** start Recorded data **

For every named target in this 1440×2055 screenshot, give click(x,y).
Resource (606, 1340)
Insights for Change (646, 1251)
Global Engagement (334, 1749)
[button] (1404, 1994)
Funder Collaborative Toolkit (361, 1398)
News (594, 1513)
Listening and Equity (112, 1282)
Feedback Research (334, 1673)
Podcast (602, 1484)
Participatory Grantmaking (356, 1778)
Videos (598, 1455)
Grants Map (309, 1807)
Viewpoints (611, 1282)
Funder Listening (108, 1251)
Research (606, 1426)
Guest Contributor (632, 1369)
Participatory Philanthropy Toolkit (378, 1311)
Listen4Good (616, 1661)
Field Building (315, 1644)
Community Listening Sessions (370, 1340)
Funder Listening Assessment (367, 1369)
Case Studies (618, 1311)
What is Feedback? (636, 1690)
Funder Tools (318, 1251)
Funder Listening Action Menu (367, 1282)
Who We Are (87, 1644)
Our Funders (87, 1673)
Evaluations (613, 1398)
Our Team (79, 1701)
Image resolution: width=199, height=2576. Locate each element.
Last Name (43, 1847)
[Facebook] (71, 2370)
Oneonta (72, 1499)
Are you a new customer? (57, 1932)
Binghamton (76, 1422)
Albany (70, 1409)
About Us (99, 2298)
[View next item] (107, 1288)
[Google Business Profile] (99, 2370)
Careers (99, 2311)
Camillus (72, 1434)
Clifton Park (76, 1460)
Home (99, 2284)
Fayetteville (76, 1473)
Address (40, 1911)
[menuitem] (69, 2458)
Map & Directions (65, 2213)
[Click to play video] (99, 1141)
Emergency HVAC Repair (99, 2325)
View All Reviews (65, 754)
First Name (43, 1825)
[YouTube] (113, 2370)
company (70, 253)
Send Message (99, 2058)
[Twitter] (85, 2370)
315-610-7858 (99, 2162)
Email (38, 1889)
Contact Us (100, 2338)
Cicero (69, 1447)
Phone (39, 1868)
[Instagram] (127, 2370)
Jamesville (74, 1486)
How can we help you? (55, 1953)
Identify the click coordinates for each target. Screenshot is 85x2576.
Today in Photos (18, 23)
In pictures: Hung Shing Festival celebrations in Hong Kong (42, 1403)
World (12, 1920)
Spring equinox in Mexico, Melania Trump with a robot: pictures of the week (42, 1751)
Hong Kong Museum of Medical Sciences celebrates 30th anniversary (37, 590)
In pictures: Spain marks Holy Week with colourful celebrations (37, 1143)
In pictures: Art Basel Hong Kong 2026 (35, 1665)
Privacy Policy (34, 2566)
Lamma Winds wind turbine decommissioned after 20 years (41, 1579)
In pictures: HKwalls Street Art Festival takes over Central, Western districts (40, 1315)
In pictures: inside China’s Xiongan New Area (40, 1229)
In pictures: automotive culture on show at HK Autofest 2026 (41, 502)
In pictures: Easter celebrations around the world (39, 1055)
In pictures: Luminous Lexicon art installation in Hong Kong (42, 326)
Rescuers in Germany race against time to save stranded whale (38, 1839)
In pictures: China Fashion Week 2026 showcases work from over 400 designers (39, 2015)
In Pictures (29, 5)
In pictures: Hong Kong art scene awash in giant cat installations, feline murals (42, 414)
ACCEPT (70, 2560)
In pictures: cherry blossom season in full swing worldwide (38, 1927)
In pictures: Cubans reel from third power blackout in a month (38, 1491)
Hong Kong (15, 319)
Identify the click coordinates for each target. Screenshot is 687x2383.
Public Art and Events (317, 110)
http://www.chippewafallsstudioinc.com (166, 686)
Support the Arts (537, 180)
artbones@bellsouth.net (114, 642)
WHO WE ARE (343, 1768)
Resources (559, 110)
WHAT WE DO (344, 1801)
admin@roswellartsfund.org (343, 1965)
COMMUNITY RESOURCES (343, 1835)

** end Recorded data **

Problem details: Rescale everything in the records from the line containing "World (12, 1920)" down to the line containing "In pictures: automotive", both ends included, and give only those lines. Keep each line's wording and multiply each coordinate in the answers by 2.25, rounding to whole numbers with halves rounded up.

Answer in full:
World (27, 4320)
Spring equinox in Mexico, Melania Trump with a robot: pictures of the week (95, 3940)
Hong Kong Museum of Medical Sciences celebrates 30th anniversary (83, 1328)
In pictures: Spain marks Holy Week with colourful celebrations (83, 2572)
In pictures: Art Basel Hong Kong 2026 (79, 3746)
Privacy Policy (77, 5774)
Lamma Winds wind turbine decommissioned after 20 years (92, 3553)
In pictures: HKwalls Street Art Festival takes over Central, Western districts (90, 2959)
In pictures: inside China’s Xiongan New Area (90, 2765)
In pictures: automotive culture on show at HK Autofest 2026 (92, 1130)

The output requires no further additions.